# [Source document]
## Begin

Stage composition: Rust's Pipeline::add_stage builder enables composing stages; OCaml's function composition |> is more natural for pure transformations.

OCaml Approach

OCaml implements pipelines with sequences of Thread.create connected by channels or queues. Lwt and Async have stream combinators (Lwt_stream.map, Pipe.map) for async pipeline stages. OCaml 5.x's Domainslib enables parallel pipeline stages across domains. The functional style naturally expresses pipelines as function composition: data |> stage1 |> stage2 |> stage3.

Full Source

#![allow(clippy::all)]
//! # Pipeline Concurrency — Staged Processing
//!
//! Process data through multiple stages, each running in its own thread.

use std::sync::mpsc::{self, Receiver, Sender};
use std::thread::{self, JoinHandle};

/// A pipeline stage
pub struct Stage<I, O> {
    handle: JoinHandle<()>,
    _phantom: std::marker::PhantomData<(I, O)>,
}

/// Build a processing pipeline
pub struct Pipeline<T> {
    sender: Sender<T>,
    handles: Vec<JoinHandle<()>>,
}

impl<T: Send + 'static> Pipeline<T> {
    /// Create the first stage of the pipeline
    pub fn new<F, O>(processor: F) -> (Self, Receiver<O>)
    where
        F: Fn(T) -> O + Send + 'static,
        O: Send + 'static,
    {
        let (input_tx, input_rx) = mpsc::channel::<T>();
        let (output_tx, output_rx) = mpsc::channel::<O>();

        let handle = thread::spawn(move || {
            for item in input_rx {
                let result = processor(item);
                if output_tx.send(result).is_err() {
                    break;
                }
            }
        });

        (
            Pipeline {
                sender: input_tx,
                handles: vec![handle],
            },
            output_rx,
        )
    }

    /// Send an item into the pipeline
    pub fn send(&self, item: T) -> Result<(), mpsc::SendError<T>> {
        self.sender.send(item)
    }

    /// Close input and wait for completion
    pub fn finish(self) {
        drop(self.sender);
        for h in self.handles {
            let _ = h.join();
        }
    }
}

/// Add a stage to a receiver
pub fn add_stage<I, O, F>(input: Receiver<I>, processor: F) -> Receiver<O>
where
    I: Send + 'static,
    O: Send + 'static,
    F: Fn(I) -> O + Send + 'static,
{
    let (output_tx, output_rx) = mpsc::channel();

    thread::spawn(move || {
        for item in input {
            let result = processor(item);
            if output_tx.send(result).is_err() {
                break;
            }
        }
    });

    output_rx
}

/// Simple three-stage pipeline example
pub fn three_stage_pipeline(input: Vec<i32>) -> Vec<i32> {
    let (tx, rx) = mpsc::channel();

    // Stage 1: double
    let rx = add_stage(rx, |x| x * 2);

    // Stage 2: add 1
    let rx = add_stage(rx, |x| x + 1);

    // Stage 3: square
    let rx = add_stage(rx, |x| x * x);

    // Send input
    for item in input {
        tx.send(item).unwrap();
    }
    drop(tx);

    // Collect output
    rx.iter().collect()

## End

# [Stored data]

## Begin

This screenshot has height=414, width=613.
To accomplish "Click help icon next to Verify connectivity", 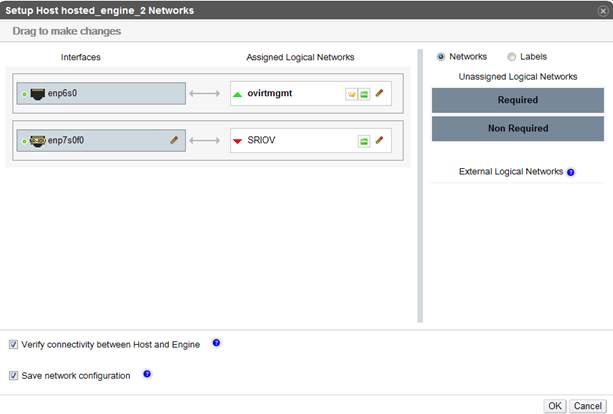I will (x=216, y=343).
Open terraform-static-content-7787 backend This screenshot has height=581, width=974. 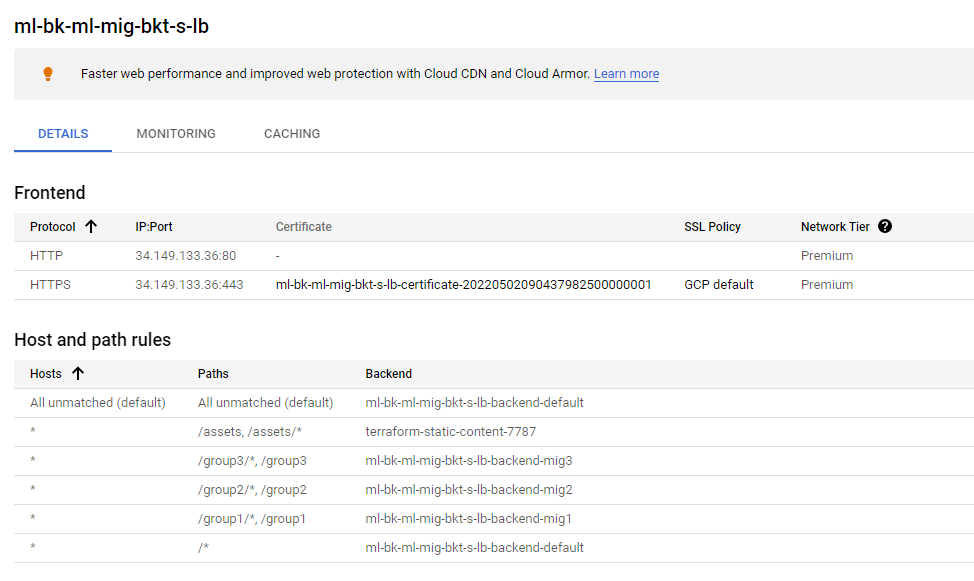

## End

# [Tasks and exercises]
1: Reproduce the stretch of the pipeline page from "OCaml Approach" through "its own thread.".
2: Summarize the pipeline page in two sentences.
3: According to the pipeline page, which OCaml 5.x library enables parallel pipeline stages across domains?
Use only the pipeline page to complete these tasks.

# [Responses per task]
1:
OCaml Approach

OCaml implements pipelines with sequences of Thread.create connected by channels or queues. Lwt and Async have stream combinators (Lwt_stream.map, Pipe.map) for async pipeline stages. OCaml 5.x's Domainslib enables parallel pipeline stages across domains. The functional style naturally expresses pipelines as function composition: data |> stage1 |> stage2 |> stage3.

Full Source

#![allow(clippy::all)]
//! # Pipeline Concurrency — Staged Processing
//!
//! Process data through multiple stages, each running in its own thread.

2: In OCaml, pipelines are built from threads connected by channels or queues, Lwt and Async offer stream combinators, Domainslib in OCaml 5.x enables parallel stages across domains, and function composition expresses pipelines naturally. The Rust source processes data through multiple stages, each running in its own thread, and its three-stage example doubles each number, adds 1, and squares the result.

3: Domainslib